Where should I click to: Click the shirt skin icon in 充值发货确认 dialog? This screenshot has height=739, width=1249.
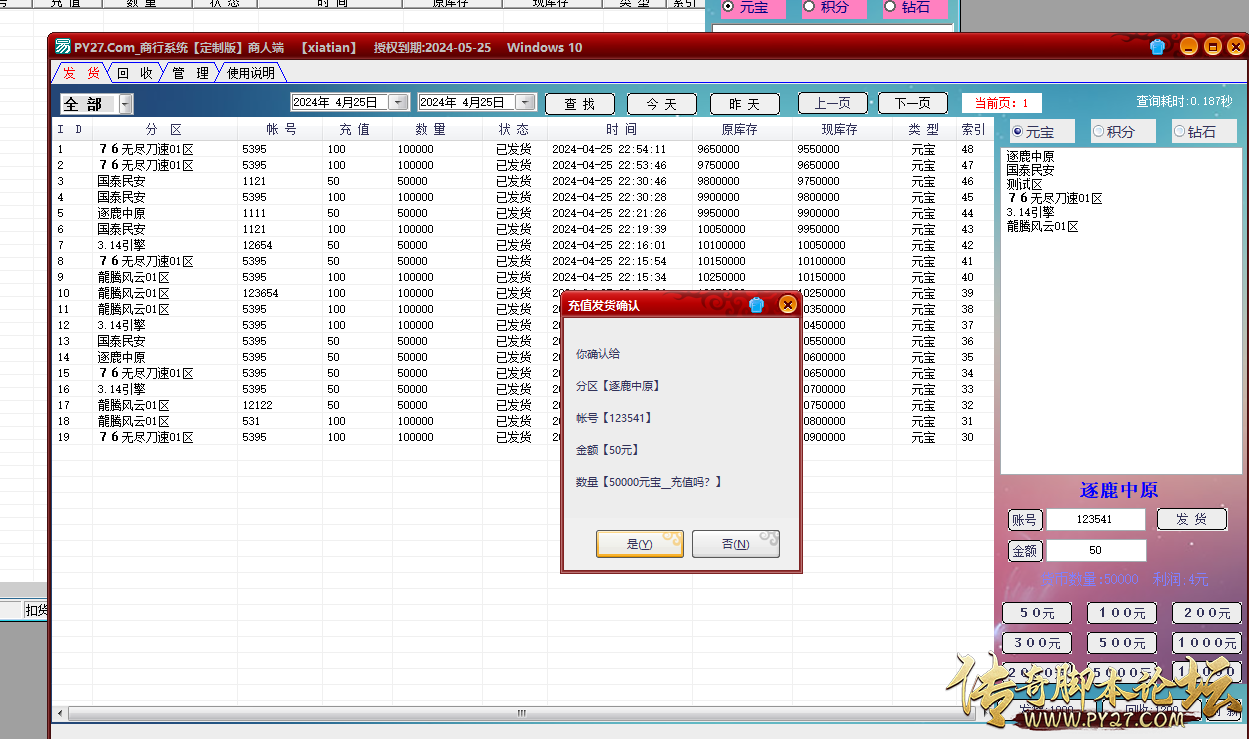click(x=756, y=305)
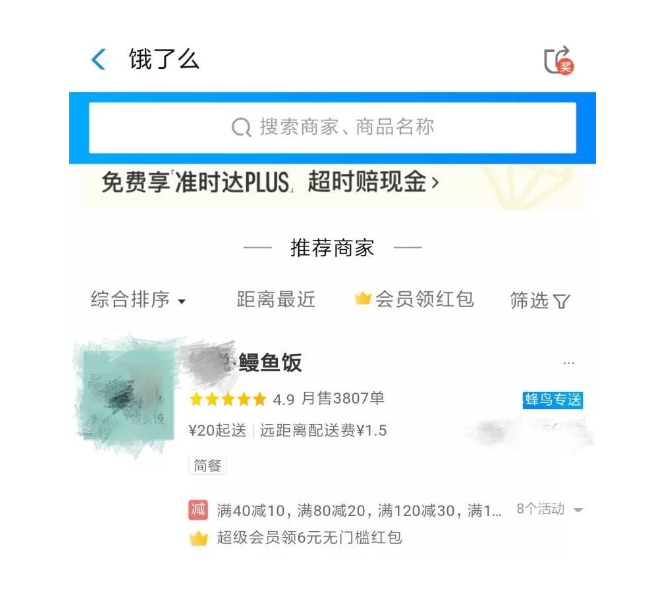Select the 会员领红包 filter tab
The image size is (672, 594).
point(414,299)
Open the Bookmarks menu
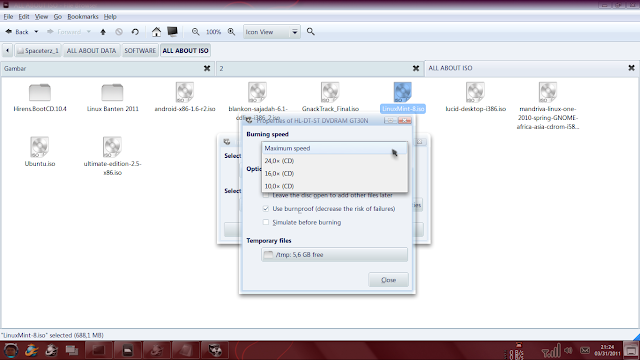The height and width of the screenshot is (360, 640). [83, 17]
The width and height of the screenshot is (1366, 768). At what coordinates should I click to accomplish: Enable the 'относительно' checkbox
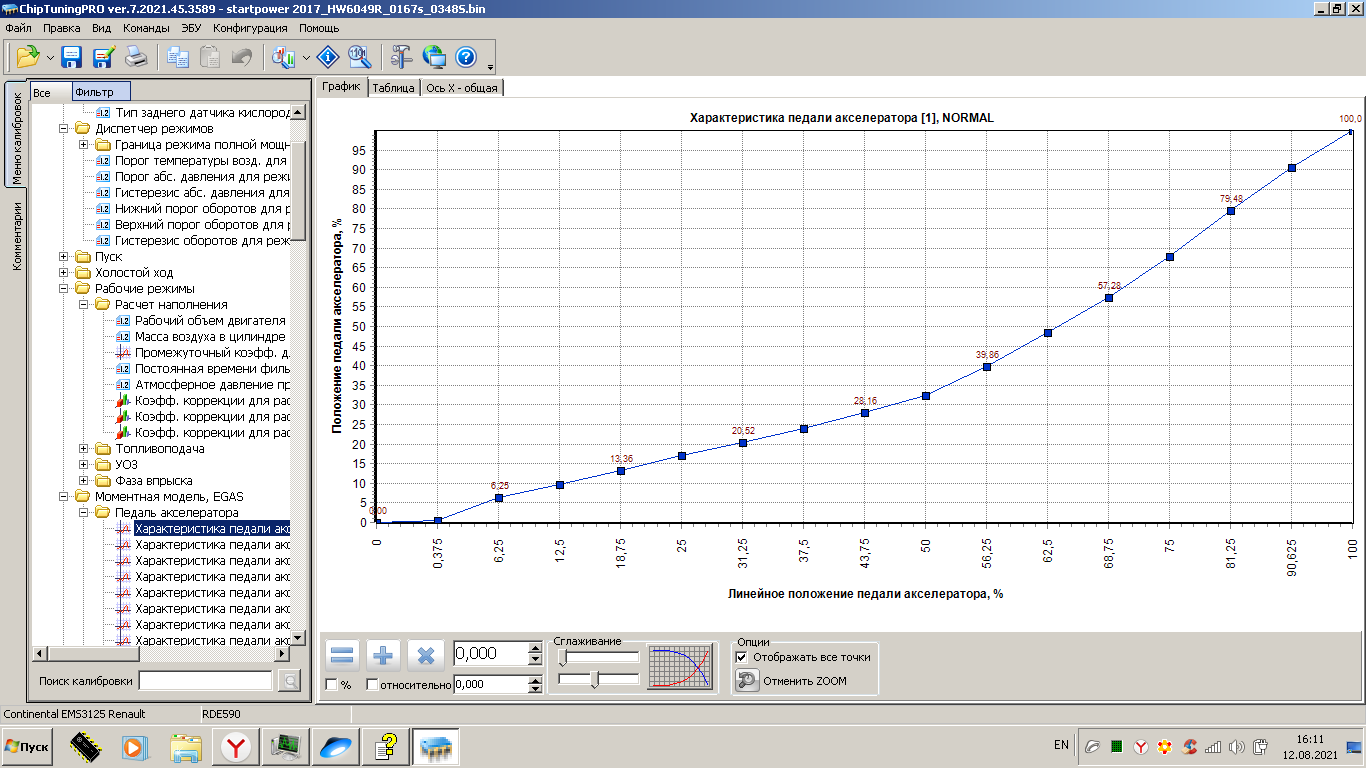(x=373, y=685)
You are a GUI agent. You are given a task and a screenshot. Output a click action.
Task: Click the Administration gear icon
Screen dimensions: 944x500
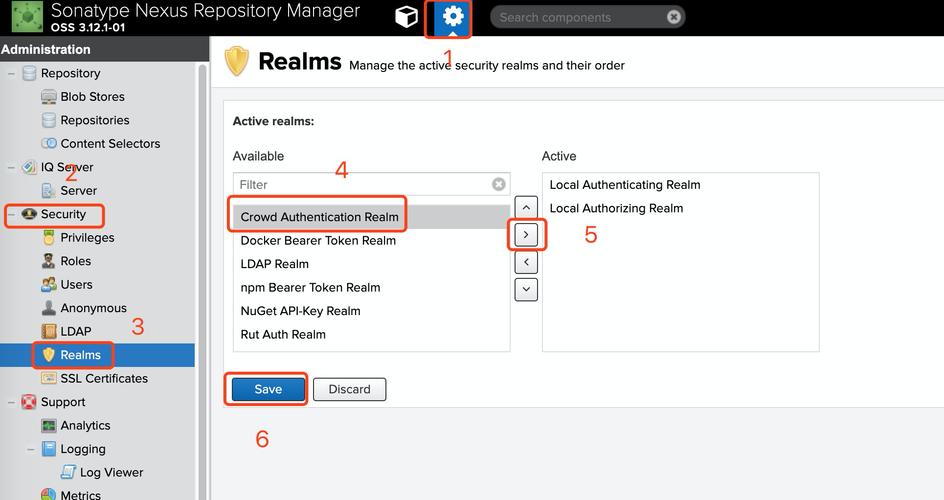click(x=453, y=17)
=-=-=
- **Task requirements**: Copy every line of the material above word for word, leaving out the pictures.

- **Complete output**:
Where should I click to: Click the shirt skin icon in 充值发货确认 dialog? This screenshot has height=739, width=1249.
click(x=756, y=305)
Select the 会员领红包 filter tab
The image size is (672, 594).
point(414,299)
Open the Bookmarks menu
The height and width of the screenshot is (360, 640). [83, 17]
The width and height of the screenshot is (1366, 768). At what coordinates should I click to accomplish: Enable the 'относительно' checkbox
(x=373, y=685)
You are a GUI agent. You are given a task and a screenshot. Output a click action.
Task: Click the Administration gear icon
Screen dimensions: 944x500
click(x=453, y=17)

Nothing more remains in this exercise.